The three phases of IP protection for disruptive technology: Phase 3

Cory Stobart

Now that you have taken the initial steps to protect your intellectual property (IP) and gone on to launch your product safe in the knowledge that the IP is at least provisionally protected, Cory Stobart, patent attorney at Adamson Jones IP, takes a look at how you should continue to manage that IP to ensure its value to your business.

The first, and easiest, step you should consider is simply to keep referring back to your IP. You will have filed your patent application(s) and/or design registration(s) before launching your product, under the assumption that a particular feature or concept would take off with your customers. Then, following sales and feedback, you will often find that customers warmed to your concept for slightly different reasons than you had predicted.

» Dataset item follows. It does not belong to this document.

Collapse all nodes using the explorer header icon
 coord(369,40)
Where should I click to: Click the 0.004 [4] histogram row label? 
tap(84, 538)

It is therefore important at this stage to check whether your IP continues to reflect the value in your product. If your updated understanding of your customer’s needs is not reflected in your existing IP strategy, then you risk protecting aspects of your concept that do not provide value. This offers would-be competitors an opportunity to copy the important features of your concept whilst skirting around your IP protection.

You may also find that post-launch feedback leads to the refinement or development of certain features of your original product or service, which may in themselves be independently protectable. It is not uncommon for second or third-generation patents or designs, originating from an initial, first-generation concept to be the most valuable in the long run.

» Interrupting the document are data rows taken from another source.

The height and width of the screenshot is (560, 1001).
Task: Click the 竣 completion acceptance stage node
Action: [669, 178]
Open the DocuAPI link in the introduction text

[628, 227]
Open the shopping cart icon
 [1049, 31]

One classic trap that is more prevalent than you may think, is for a trade mark owner to update their brand or logo such that it is no longer covered by their existing trade mark registration. Not only can this mean that the new trade mark may not be protected, but also risks losing the original trade mark due to it being revoked for non-use after a period of 5 years.

In short, make sure that your attorney is aware of any developments or changes to your concept, design, and any branding. This will enable them to steer or re-file any existing IP protection to maximise its effectiveness, and to advise on how to protect any new IP that arises.

Another decision that you will have to make is whether to protect your IP overseas and, whilst in an ideal world you would pursue protection all over the world, this very quickly becomes an overly expensive endeavour. It is therefore important to identify those territories that are of most commercial value to you for IP protection, i.e., in view of your biggest markets, your distribution channels, and/or manufacturing facilities.

With regards to patent protection, this decision will typically need to be made within 12 months of filing your first application. However, there is an international patent application process under the Patent Cooperation Treaty, which can be filed at this stage to provisionally safeguard your patent rights in most countries across the world, should you later wish to do so. Effectively, filing a PCT application delays the decision on the countries in which you ultimately want to pursue patent protection for a further 18 months, at which point you can identify key territories based on a greater understanding of your key markets.

With regards to trade marks, overseas trade marks need to be filed within 6 months of your first trade mark application if you want to preserve the original filing date. However, this is not always essential and overseas trade mark applications can often be filed at any suitable time in the future whenever a new country/territory becomes a viable prospect for your product or service. It is therefore worth updating your attorney as and when different markets become important to you so that you can ensure you are protected.

Even if you have formal agreements arranged with distributors for different countries, owning an additional layer of IP protection in the background can be critical. It is not uncommon for distributors to decide to ‘go it alone’ and back away from a distribution agreement if they feel it would be more profitable to compete, rather than cooperate, with you. Owning the fundamental IP protection in that country can be your last line of defence against this type of competition.

Finally, on a somewhat different note, it is worth considering your long-term plans, and in particular any exit strategy you might have for your business. Just having a basic IP portfolio in place will probably add some value to your business but having an IP portfolio that is well adapted to your business plans can add a huge mark-up to a valuation, especially in the eyes of informed potential buyers. In this regard, all the ongoing considerations that we have discussed above are key to ensuring you put yourself in the best position for when this time comes.